### BRIEF
Every entry in the listing is to be reproduced exactly.

### MATERIAL FOR THIS TASK
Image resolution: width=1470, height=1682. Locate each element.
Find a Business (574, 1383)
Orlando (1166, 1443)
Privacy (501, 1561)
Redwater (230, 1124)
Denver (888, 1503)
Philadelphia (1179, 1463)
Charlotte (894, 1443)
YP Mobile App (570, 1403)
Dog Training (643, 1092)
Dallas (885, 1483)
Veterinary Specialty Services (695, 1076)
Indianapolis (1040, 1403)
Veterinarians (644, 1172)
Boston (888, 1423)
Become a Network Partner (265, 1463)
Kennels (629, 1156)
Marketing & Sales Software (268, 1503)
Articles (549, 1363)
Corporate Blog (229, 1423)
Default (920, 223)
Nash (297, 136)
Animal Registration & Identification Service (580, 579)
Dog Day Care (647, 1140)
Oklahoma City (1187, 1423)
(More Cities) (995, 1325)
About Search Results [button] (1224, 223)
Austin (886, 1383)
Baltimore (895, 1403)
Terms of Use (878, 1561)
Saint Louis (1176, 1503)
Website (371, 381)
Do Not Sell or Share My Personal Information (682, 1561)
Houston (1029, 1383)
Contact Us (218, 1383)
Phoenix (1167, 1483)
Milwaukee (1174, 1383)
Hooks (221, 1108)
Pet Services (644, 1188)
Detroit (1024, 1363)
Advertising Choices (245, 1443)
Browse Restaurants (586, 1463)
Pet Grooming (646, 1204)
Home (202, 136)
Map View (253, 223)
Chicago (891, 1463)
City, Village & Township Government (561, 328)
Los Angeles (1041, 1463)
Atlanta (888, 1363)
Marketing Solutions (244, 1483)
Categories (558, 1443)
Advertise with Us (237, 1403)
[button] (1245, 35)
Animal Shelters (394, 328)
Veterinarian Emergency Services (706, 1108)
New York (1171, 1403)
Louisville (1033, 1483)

### SOLUTION FOR THIS TASK
Image resolution: width=1470, height=1682. Locate each element.
Find a Business (574, 1383)
Orlando (1166, 1443)
Privacy (501, 1561)
Redwater (230, 1124)
Denver (888, 1503)
Philadelphia (1179, 1463)
Charlotte (894, 1443)
YP Mobile App (570, 1403)
Dog Training (643, 1092)
Dallas (885, 1483)
Veterinary Specialty Services (695, 1076)
Indianapolis (1040, 1403)
Veterinarians (644, 1172)
Boston (888, 1423)
Become a Network Partner (265, 1463)
Kennels (629, 1156)
Marketing & Sales Software (268, 1503)
Articles (549, 1363)
Corporate Blog (229, 1423)
Default (920, 223)
Nash (297, 136)
Animal Registration & Identification Service (580, 579)
Dog Day Care (647, 1140)
Oklahoma City (1187, 1423)
(More Cities) (995, 1325)
About Search Results [button] (1224, 223)
Austin (886, 1383)
Baltimore (895, 1403)
Terms of Use (878, 1561)
Saint Louis (1176, 1503)
Website (371, 381)
Do Not Sell or Share My Personal Information (682, 1561)
Houston (1029, 1383)
Contact Us (218, 1383)
Phoenix (1167, 1483)
Milwaukee (1174, 1383)
Hooks (221, 1108)
Pet Services (644, 1188)
Detroit (1024, 1363)
Advertising Choices (245, 1443)
Browse Restaurants (586, 1463)
Pet Grooming (646, 1204)
Home (202, 136)
Map View (253, 223)
Chicago (891, 1463)
City, Village & Township Government (561, 328)
Los Angeles (1041, 1463)
Atlanta (888, 1363)
Marketing Solutions (244, 1483)
Categories (558, 1443)
Advertise with Us (237, 1403)
[button] (1245, 35)
Animal Shelters (394, 328)
Veterinarian Emergency Services (706, 1108)
New York (1171, 1403)
Louisville (1033, 1483)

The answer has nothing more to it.